Quinn Industrial Holdings has been plagued by criminal damage and arson attacks, its directors have been threatened and their cars have been set on fire in their driveways — all acts that have been condemned by Mr Quinn.
Although bad before, tensions have spiralled dramatically since the barbaric attack on Mr Lunney, a director of Quinn Industrial Holdings, who was abducted from outside his home in Co Fermanagh, and tortured. He was beaten, slashed in a horse box, doused in bleach and dumped on a Cavan roadside, with a warning that he and other directors would be killed if they did not resign from the businesses. Gardai are believed to have identified at least some of the gang responsible, some of them local to Cavan. The investigation is intensifying and detectives from the National Bureau of Criminal Investigations are on the ground in Ballyconnell.
In his interview with Channel 4 News, Mr Quinn repeated his condemnation of the attack on Mr Lunney as “barbaric”.
“I’d have no hand, act or part or no knowledge or no gain; I’d have no benefit of doing anything to Kevin Lunney. Kevin Lunney and I were good friends for years.”
Someone with a high IQ would know that Mr Quinn was not a “real fool”, he said. And he would know that if something would have happened to Mr Lunney, that people would be looking in his direction. “Wouldn’t I know that? So, unless they consider me a real idiot, there’s no way that I could allow that to be done in my name.”
But, he said, the locals are angry about what happened to him: “Throwing me out the gate, giving me nothing, sacking me.”
The attack on Mr Lunney has ended any ambition he had of rejoining the company. “People can say whatever they want about me, but I don’t want to be seen as being a beneficiary of abuse or of criminal activity,” he said.
However internal records obtained by the Sunday Independent reveal the company’s difficulties with Mr Quinn.
An internal memo circulated by the US investors to senior management dated March 2016 stated that Mr Quinn was “increasingly uncomfortable” in his role as an adviser and wanted to acquire ownership.
Investors were “growing increasingly uncomfortable with the escalating acts of violence and intimidation”, the memo said.
It said an adviser to Mr Quinn had been told that he needed to rectify his relationship with management and take an active approach to the “increasingly negative activity” if he was to be “bankable”.
“The recent developments have done nothing but move Sean further away from his goal and, while obviously not positive for the business, are downright detrimental to Sean.”
A second document reveals that Mr Quinn appealed to the US investors to take him back as recently as five months ago. In a letter dated May 17 this year, Quinn acknowledged his behaviour: “On reflection, perhaps my passion for the business, and my enthusiasm to ensure that it was successful, meant that my views were not always articulated in the most appropriate manner.”
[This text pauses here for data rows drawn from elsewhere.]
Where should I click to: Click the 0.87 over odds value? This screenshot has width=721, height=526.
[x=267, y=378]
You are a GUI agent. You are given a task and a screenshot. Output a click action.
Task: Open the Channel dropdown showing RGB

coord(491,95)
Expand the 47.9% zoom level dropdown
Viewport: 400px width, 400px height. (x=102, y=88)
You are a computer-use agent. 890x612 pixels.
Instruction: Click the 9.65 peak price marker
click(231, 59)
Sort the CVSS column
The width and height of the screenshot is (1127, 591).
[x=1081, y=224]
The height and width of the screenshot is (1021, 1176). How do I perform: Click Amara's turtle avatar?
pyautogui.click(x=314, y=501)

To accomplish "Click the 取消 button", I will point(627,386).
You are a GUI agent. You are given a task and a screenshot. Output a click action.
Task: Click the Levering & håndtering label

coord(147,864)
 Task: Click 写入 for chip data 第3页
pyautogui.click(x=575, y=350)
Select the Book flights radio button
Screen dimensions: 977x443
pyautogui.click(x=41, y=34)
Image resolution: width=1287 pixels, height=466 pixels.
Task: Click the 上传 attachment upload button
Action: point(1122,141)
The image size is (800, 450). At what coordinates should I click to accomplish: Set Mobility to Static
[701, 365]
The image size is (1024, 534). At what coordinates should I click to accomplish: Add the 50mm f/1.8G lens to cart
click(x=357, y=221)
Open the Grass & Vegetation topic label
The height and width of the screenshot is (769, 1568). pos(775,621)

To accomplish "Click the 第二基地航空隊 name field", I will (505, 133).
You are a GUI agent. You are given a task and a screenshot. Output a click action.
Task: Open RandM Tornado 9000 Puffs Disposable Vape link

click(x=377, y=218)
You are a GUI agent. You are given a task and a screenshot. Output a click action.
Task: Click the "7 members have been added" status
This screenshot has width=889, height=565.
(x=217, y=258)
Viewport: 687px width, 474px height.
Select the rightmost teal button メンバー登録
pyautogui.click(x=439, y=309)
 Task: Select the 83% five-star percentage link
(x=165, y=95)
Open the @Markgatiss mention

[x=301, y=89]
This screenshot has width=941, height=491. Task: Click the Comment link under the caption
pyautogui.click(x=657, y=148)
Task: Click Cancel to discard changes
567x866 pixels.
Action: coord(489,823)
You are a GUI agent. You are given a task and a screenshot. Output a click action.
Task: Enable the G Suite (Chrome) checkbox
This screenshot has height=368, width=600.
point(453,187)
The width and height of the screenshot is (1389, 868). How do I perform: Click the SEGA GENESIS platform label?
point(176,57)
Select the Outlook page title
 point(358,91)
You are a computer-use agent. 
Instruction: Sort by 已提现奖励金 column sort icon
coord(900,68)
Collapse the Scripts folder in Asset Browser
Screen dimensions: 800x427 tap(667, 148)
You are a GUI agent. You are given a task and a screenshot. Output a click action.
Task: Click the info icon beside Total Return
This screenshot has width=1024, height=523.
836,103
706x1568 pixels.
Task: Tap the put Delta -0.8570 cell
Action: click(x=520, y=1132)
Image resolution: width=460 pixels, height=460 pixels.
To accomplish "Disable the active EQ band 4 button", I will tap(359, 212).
He claimed concern among staff and the community about the future of the company is “at an all-time high” and sought a meeting, and offered the investors his “expertise, goodwill and raw materials” to make the company successful again. It is understood QIH didn’t reply to the letter.
Mr Lunney’s brother, Tony, is one of five directors threatened in a separate anonymous letter with a “permanent solution” if they don’t leave the company. He told the Sunday Independent this weekend: “Sean Quinn excluded himself. It’s as simple as that. He had an opportunity to take part in the business and to eventually take control in some shape or form or his family in the future, and he didn’t take that opportunity.”
Meanwhile, the campaign of intimidation continues. The latest incident occurred last Thursday. A security guard contracted by the company had the words “keep away” daubed on the window of his car while parked at a local petrol station. Coming a week after Tony Lunney’s silage bales were slashed, it is the second incident to be reported to gardai since the attack on Kevin Lunney.